REQUIRED ACTION:
Locate every line below that contains the word "will" and copy it.

SOURCE INFORMATION:
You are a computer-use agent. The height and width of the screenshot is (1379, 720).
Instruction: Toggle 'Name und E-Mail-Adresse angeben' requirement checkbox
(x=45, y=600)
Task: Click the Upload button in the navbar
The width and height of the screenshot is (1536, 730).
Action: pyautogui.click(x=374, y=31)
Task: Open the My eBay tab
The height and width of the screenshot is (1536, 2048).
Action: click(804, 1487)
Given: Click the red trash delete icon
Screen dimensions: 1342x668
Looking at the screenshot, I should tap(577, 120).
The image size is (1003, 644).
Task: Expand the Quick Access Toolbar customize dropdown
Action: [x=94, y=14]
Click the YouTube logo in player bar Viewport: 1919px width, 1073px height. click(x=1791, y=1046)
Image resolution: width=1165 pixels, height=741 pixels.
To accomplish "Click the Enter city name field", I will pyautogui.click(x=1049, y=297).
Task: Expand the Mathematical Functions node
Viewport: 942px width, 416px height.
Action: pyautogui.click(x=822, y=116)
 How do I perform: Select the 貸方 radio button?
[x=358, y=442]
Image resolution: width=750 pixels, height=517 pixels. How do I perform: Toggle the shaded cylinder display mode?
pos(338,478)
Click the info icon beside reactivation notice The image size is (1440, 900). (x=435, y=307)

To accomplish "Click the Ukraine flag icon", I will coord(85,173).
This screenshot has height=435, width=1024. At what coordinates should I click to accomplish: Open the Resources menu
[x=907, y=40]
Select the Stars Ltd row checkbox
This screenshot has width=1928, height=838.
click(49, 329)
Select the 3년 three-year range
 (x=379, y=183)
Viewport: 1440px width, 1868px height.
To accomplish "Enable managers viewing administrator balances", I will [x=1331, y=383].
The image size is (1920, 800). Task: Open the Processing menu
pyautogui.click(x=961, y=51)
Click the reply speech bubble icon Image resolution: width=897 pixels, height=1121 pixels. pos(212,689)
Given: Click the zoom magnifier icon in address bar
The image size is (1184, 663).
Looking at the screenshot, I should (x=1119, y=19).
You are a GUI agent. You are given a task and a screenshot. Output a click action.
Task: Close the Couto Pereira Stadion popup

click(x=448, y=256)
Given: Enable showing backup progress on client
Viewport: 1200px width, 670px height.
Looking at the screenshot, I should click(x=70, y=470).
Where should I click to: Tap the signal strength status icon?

WRITTEN ANSWER:
To accomplish "Click the Enter city name field", I will pyautogui.click(x=1049, y=297).
To accomplish "Click the Ukraine flag icon", I will coord(85,173).
To accomplish "Enable managers viewing administrator balances", I will [x=1331, y=383].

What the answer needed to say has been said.